>>

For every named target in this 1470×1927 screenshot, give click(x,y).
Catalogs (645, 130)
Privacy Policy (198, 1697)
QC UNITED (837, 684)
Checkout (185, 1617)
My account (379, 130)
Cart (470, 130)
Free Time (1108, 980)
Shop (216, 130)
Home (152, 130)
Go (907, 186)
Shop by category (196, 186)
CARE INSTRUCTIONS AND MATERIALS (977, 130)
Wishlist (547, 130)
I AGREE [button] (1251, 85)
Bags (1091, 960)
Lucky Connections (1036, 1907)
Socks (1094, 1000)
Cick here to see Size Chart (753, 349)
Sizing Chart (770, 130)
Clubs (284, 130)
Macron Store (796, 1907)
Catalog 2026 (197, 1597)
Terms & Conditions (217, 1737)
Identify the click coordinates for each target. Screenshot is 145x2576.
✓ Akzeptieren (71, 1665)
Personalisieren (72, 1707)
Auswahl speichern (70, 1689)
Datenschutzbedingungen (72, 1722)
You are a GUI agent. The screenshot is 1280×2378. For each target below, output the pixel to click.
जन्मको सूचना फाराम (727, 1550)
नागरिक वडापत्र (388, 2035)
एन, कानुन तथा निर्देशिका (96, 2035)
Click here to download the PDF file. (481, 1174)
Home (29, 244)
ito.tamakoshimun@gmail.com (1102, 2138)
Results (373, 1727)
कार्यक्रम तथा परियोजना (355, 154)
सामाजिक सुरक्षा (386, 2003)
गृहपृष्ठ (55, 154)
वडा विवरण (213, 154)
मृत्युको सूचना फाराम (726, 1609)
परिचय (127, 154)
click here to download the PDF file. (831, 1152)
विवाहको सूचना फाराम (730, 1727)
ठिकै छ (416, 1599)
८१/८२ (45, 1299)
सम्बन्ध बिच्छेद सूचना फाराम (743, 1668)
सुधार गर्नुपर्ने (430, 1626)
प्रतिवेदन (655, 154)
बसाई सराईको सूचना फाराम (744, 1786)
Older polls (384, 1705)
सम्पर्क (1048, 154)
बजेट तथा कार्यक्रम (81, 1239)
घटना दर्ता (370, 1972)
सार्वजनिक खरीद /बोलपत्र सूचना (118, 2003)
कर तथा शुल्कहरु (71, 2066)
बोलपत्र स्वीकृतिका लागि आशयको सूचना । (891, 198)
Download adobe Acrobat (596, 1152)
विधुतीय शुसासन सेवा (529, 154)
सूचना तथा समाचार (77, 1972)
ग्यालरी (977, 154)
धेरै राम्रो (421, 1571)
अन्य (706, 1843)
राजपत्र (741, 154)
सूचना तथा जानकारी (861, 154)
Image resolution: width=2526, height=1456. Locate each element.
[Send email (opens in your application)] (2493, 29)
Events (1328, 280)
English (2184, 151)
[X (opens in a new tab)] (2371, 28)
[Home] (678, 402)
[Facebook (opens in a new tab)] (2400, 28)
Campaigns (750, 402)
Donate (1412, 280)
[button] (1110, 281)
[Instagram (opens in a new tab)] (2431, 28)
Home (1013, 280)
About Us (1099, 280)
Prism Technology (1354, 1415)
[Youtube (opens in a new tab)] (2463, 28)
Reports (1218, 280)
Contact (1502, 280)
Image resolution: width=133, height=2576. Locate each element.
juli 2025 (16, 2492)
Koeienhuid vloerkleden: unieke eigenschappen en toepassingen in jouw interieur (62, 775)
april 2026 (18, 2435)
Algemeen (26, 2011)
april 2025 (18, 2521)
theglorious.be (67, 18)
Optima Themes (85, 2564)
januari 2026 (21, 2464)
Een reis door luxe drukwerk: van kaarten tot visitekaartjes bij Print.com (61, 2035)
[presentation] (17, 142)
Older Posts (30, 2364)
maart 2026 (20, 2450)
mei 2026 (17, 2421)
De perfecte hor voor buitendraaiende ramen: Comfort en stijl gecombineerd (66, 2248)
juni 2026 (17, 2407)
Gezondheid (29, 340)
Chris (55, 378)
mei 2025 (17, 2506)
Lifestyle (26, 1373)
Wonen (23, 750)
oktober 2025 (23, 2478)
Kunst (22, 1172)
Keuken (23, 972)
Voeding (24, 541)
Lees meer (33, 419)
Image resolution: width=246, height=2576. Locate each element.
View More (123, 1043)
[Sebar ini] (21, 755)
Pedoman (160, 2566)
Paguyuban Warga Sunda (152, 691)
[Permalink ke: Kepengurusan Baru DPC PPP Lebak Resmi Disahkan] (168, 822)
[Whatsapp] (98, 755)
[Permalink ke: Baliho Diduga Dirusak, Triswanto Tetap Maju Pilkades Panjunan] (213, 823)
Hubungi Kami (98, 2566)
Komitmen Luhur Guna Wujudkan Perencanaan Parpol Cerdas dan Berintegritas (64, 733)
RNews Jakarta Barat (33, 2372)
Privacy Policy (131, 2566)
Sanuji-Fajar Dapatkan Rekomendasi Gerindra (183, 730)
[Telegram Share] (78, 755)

<<

- GOAL OF THE EXERCISE:
Copy every line of the records above that contains "Permalink".

- ANSWER SPACE:
[Permalink ke: Kepengurusan Baru DPC PPP Lebak Resmi Disahkan] (168, 822)
[Permalink ke: Baliho Diduga Dirusak, Triswanto Tetap Maju Pilkades Panjunan] (213, 823)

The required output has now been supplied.